BA Chair, Jane Smith, recently had the opportunity to visit one of the tunnel boring machine sites under the Barbican and this article gives her impressions of what she found to be a fascinating experience.
There aren’t too many perks from being chair of the Barbican Association – but I think visiting a Crossrail tunnel boring machine probably counts as one. Certainly, when I was offered the chance to visit TBM Elizabeth digging the eastbound tunnel under the estate on her way to Farringdon, I jumped at it.
Jane Smith in full Crossrail visitor gearin one of the TBM tunnels under construction.
I met my host Gwyn Williams, the community relations manager for DJSV, the contractor for the eastern tunnels, at Crossrail’s site at Canning Town, where the earth dug out of the tunnels reaches the surface. From there it is carried on barges (twice every tide) down to Wallasea island, where Crossrail and the RSPB have built a bird sanctuary from the tunnel spoil
At Canning town I got a health and safety briefing and a set of boots, a hard hat, orange jacket and trousers, googles and gloves, and we set off for Stepney Green. There we met another set of visitors – a journalist from the New York Times and two photographers – and more Crossrail folk. One of them presented the whole project and what we were about to see, while the New York Times man asked lots of questions (he hadn’t had my advantage of listening to several of Crossrail’s presentations over the past few years). We all needed reminding to put our orange trousers on before our boots.
Stepney Green is where the tunnels diverge to head to Shenfield north of the Thames and to Abbey Wood south of it. But at the bottom of the shaft we turned left and headed west in a metal box on wheels called a “manrider”. This trundled along railway tracks laid in the tunnel all the way to the back of the tunnel boring machine. The manrider takes workers up the tunnel, while other trains and wagons carry material: concrete sections that line the tunnels, bolts, wires, oil for the TBM. The manrider lurched along at about 15 km, slowing and stopping abruptly now and then to let workers on and off or at passing places to allow trains coming the other way to pass.

**Information shown:**
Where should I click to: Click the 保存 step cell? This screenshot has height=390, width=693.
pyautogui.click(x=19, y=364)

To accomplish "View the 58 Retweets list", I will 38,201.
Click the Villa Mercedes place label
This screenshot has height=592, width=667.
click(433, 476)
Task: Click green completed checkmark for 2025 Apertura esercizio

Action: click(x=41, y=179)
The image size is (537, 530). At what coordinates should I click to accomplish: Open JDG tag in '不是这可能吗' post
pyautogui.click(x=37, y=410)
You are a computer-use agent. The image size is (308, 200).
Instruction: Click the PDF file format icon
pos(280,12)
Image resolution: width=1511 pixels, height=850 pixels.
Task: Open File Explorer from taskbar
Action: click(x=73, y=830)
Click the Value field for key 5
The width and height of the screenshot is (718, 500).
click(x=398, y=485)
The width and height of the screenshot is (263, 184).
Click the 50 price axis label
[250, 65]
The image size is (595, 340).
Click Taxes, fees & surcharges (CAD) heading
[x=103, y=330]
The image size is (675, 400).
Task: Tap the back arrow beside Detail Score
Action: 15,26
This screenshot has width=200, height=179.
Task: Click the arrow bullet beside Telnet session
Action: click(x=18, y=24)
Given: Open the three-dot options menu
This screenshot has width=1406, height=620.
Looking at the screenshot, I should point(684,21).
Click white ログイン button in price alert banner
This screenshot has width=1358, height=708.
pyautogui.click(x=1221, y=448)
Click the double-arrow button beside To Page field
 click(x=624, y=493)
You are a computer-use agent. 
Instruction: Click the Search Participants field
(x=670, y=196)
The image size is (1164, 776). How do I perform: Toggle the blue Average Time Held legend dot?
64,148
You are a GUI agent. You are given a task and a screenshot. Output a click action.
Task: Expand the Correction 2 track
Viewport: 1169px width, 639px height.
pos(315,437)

**What you should do:** Please continue the account of the Crossrail tunnel visit, picking up after its last sentence.

**Answer to the problem:**
TBM Elizabeth breaking through into the Liverpool Street station excavation in January.
We passed through Whitechapel and Liverpool Street Stations. You could tell we reached a station because the concrete rings of the walls changed to sprayed concrete and the whole area was bigger – though that was hard to see through the metal grill and muddy windows of the manrider. The tunnels are designed to use gravity to help speed up and slow down the trains, so they rise into stations and slope downwards coming out of the stations, and even in the manrider you could feel the inclines.
The journey was noisy – from a constant background beat from grout being pumped from the Stepney Green shaft along the tunnel, and from alarms, the noise of the train, whistles of track controllers, the shouts of workers. But it wasn’t too noisy to talk. One of my companions was the Crossrail project manager for Farringdon, who is passionate about getting more women into engineering and construction. She pointed out that Britain has the worst record in Europe for women in the construction workforce. She talks to schoolgirls to advocate careers in her industry: she tells those who want to be hairdressers that they could become welders: the jobs use similar skills and welders are better paid.
Arriving at Elizabeth was marked by a lurch to a halt, and us clambering out and up a ladder to a narrow walkway along the side of the tunnel. That brought us to the back of the tunnel boring machine – which in effect was a continuation of the walkway – except this time we were on one side of the TBM, with a similar walkway on the other side – the rails continued up the middle so trains could bring materials into the back of the machine and be lifted by a series of gantries into the right place for storing concrete rings, oil etc. Above was the conveyor carrying the excavated clay.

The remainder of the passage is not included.